VIDEO. Más dolor y llantos en los relatos del juicio por Kim
Edición Impresa | 20 de Febrero de 2026 | 02:31
La segunda jornada del juicio oral por la muerte de Kim Gómez en La Plata estuvo atravesada por una carga emocional difícil de describir. Desde temprano, la sala de la calle 7 entre 524 y 525 se transformó en un espacio de profundo dolor, donde cada relato volvió a reconstruir, fragmento por fragmento, una historia que todavía duele.
Los primeros testigos ingresaron con paso lento y la voz quebrada. Muchos apenas pudieron sostener la mirada. Las palabras se interrumpían una y otra vez, ahogadas en sollozos. Hubo declaraciones que debieron detenerse porque el llanto impedía continuar. Por ejemplo el del hombre que asistió a Florencia Barboza cuando la mujer corría desesperada detrás del auto donde iba su hija rehén de los delincuentes.
El testigo recordó que la levantó y que siguieron al Palio rojo hasta el momento más dramático. El despiste, el choque y la muerte.
El silencio en la sala era absoluto, pesado, apenas interrumpido por el tiempo que el tribunal concedía para que los declarantes pudieran recomponerse.
Algunos describieron momentos previos al hecho, otros recordaron lo que vieron después. Entre ellos fueron cuatro testigos, dos con funciones en la Policía.
También hubo espacio para escuchar a los primeros peritos, que aportaron sus conocimientos técnicos sobre la mecánica del evento trágico.
Cada escena narrada parecía volver a traer a Kim al centro de la sala. La crudeza de ciertos detalles provocó que familiares y allegados se abrazaran en largos minutos de contención, buscando fuerza en el contacto físico para soportar la exposición pública del dolor.
La jornada sin dudas no solo avanzó en términos procesales; también dejó en evidencia la dimensión humana del caso.
Mientras la acusación siguió incorporando pruebas y testimonios, el eje estuvo puesto en reconstruir los hechos y en sostener, a través de las voces de quienes conocieron a Kim, la memoria de la joven cuya muerte conmocionó a la Ciudad.

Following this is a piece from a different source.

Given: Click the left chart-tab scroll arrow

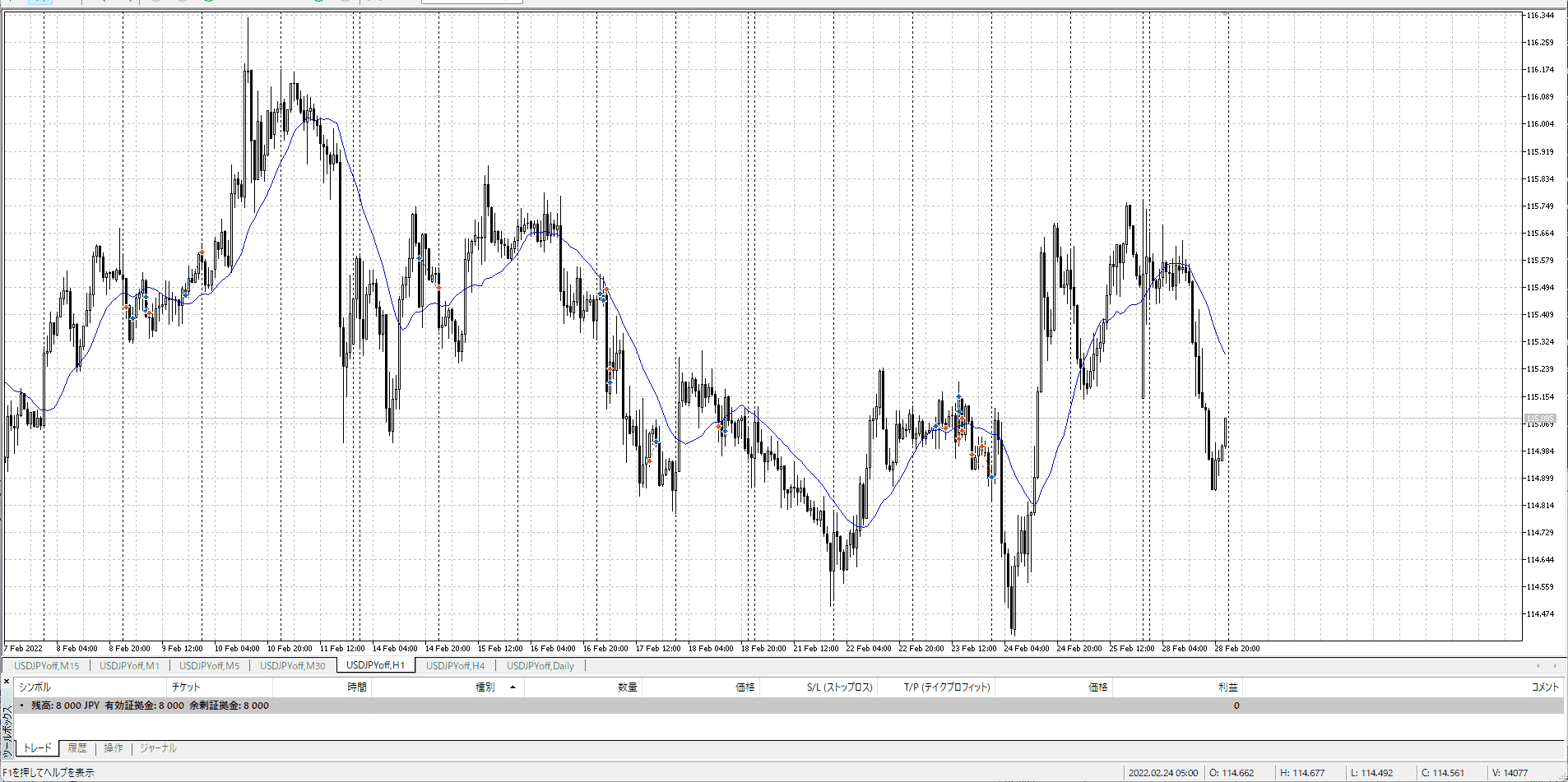Looking at the screenshot, I should [x=1538, y=665].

Así, la segunda audiencia no fue solo un paso más en el proceso judicial. Fue un día atravesado por el desconsuelo, por relatos entrecortados y por una comunidad que, a través de lágrimas y abrazos, volvió a enfrentar una pérdida que aún late con fuerza en La Plata.
SOLO Y AISLADO
Respecto del acusado, se supo que estuvo en una oficina contigua, sin contacto visual con ninguna de las personas que estaban en el recinto donde se desarrollan las audiencias. Solo un familiar -sería una abuela- se hizo presente para acompañarlo.
La idea, según voceros del caso, es evitar cualquier tipo de situación que pueda motivar un cruce.
Igual por ahora, más allá de la tensión propia del caso, no se produjeron incidentes.